Selected excerpt:

By now I think it is fairly well known that Fifty Shades of Grey was originally published online as fanfiction of Twilight, another book that has become infamous for romanticizing abuse and its poor writing. When people label a piece of writing as “fanfiction,” they often use the term in order to discredit that story as frivolous or reductive, and so the label of “fanfiction” has been thrown into the pile of Fifty Shades of Grey criticism. However, even though fanfiction does have a bad reputation, it’s everywhere. Just walk into any bookstore and you’ll see about fifty titles that are so called “reimaginings” of Jane Austen novels. Even the celebrated novel-turned musical Wicked is a reimagining of The Wizard of Oz. It’s a derivation of a different piece of fiction. It’s fanfiction.
If that’s the case, then the difference between “reimaginings” and fanfiction seems to be a judgement on the quality of the work. Wicked is regarded as an intelligent work of literature and is sold in bookstores. But when people think of fanfiction they think of bad porn like Fifty Shades of Grey, or porn written by random people and posted online.
So, if fanfiction is porn, let’s talk about porn, starting with the mainstream. Whether it features heterosexual sex, lesbian sex, gay male sex, or anything in between, mainstream porn is almost always created with a male audience in mind, and thus caters to the male gaze. Some feminist and LGBTQIA+ indie porn exists for female consumers, but it is definitely removed from the public eye. As far as visual porn for women goes, indie is basically all there is. Though some mainstream porn is more female friendly than others, it is hard to find, and most of it ranges anywhere from women being used as objects for male pleasure to downright rape and abuse. For some, sexual content in movies can be used as a source of visual erotic pleasure that replaces porn, but treatment of women in mainstream movies is also abysmal. Movies get an NC-17 rating (formerly called an X rating) for blatant discussion of female masturbation, showing a woman’s pubic hair, or for showing a woman’s face while she orgasms. Female pleasure is basically a death sentence to a movie’s marketability.
Women’s alienation from mainstream porn is what makes self-published fanfiction so important. Not all fanfiction is written by women, but their exclusion from mainstream media means that women are incentivized to rewrite this media to better represent themselves. Therefore, women are the vast majority of fanfiction authors and readers. Fanfiction provides an outlet for women to reclaim male dominated industries (both porn and fictional media in general), subjecting it to a form of sexualization that caters to feminine sexuality, and in many cases making it more LGBTQIA+ friendly. It’s a form of writing in which a young woman can self-publish online and have a built-in readership of peers who will critique and encourage her work. Though the majority of fanfiction is erotic, there are also many fanfics that are well over 100,000 words long and either never include sex or only include it briefly. These fanfics may place characters in any alternate setting of the author’s choice, be it sweeping fantasy or classic detective noir, and use these characters that already have an invested fan base so that the author can create their own original work of fiction.

Data for locating visible targets:

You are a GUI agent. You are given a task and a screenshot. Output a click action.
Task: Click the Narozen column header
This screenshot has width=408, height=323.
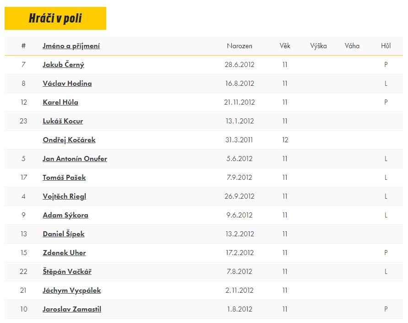tap(239, 46)
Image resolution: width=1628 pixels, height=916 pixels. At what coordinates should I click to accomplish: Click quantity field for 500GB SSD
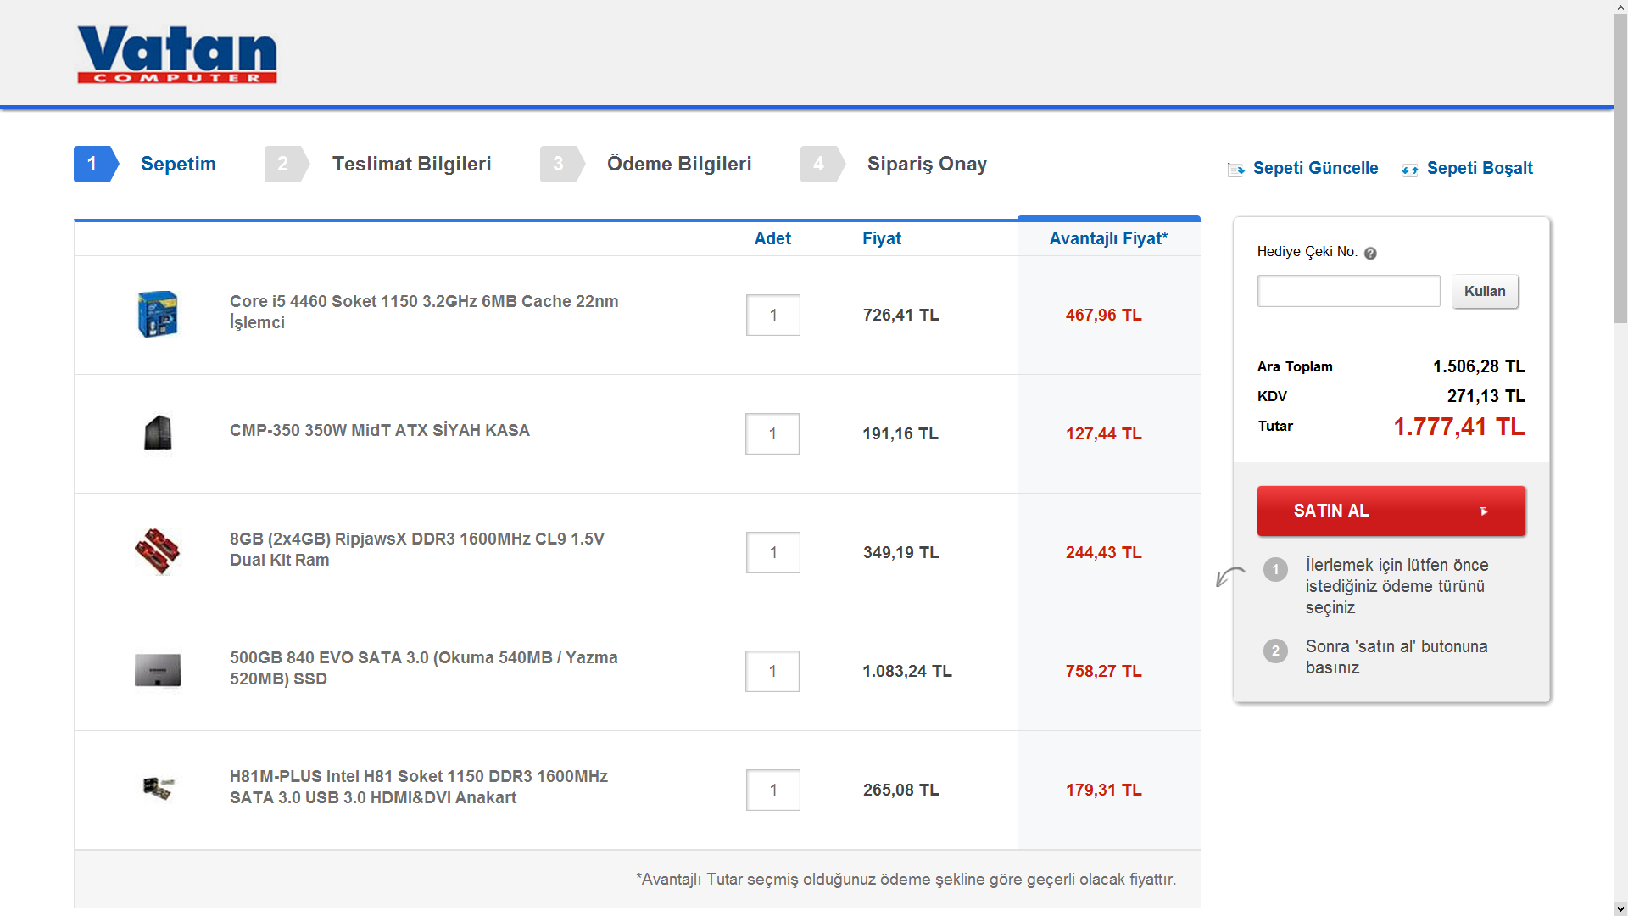coord(772,672)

Exercise set:
(1) Retype the listing from its first line through the line containing "tap(239, 46)", including both ends, and leave the pictures out.
(2) Extend the essay on fanfiction and women's sexuality, continuing from where it stops.
The listing is unrelated to the essay on fanfiction.

Results for the exercise:
(1)
You are a GUI agent. You are given a task and a screenshot. Output a click action.
Task: Click the Narozen column header
This screenshot has width=408, height=323.
tap(239, 46)

(2)
Unfortunately, the problem of gender bias in mainstream media does bleed into fanfiction, namely in the ratio of male to female characters in any given story. The vast majority of interesting, relatable, and desirable characters in popular fiction are male, so this trend transfers over to fanfiction written about these characters, as well. For example, look at the absurdly popular movie The Avengers. The main team of superheroes includes five men and one women, not to mention the male villain and male side characters. A search through The Avengers’ section of the fanfiction database Archive of Our Own shows that at the time I am writing this there are 34,226 pieces of fiction featuring a romantic relationship between two men, 20,996 pieces of fiction featuring a romantic relationship between a man and a woman, and only 2,580 featuring a relationship between two women. Though some fanfiction will purposefully focus their work on redeeming female characters who were given the short end of the stick by the original work’s author, the general lack of female characters to work with undoubtedly takes its toll.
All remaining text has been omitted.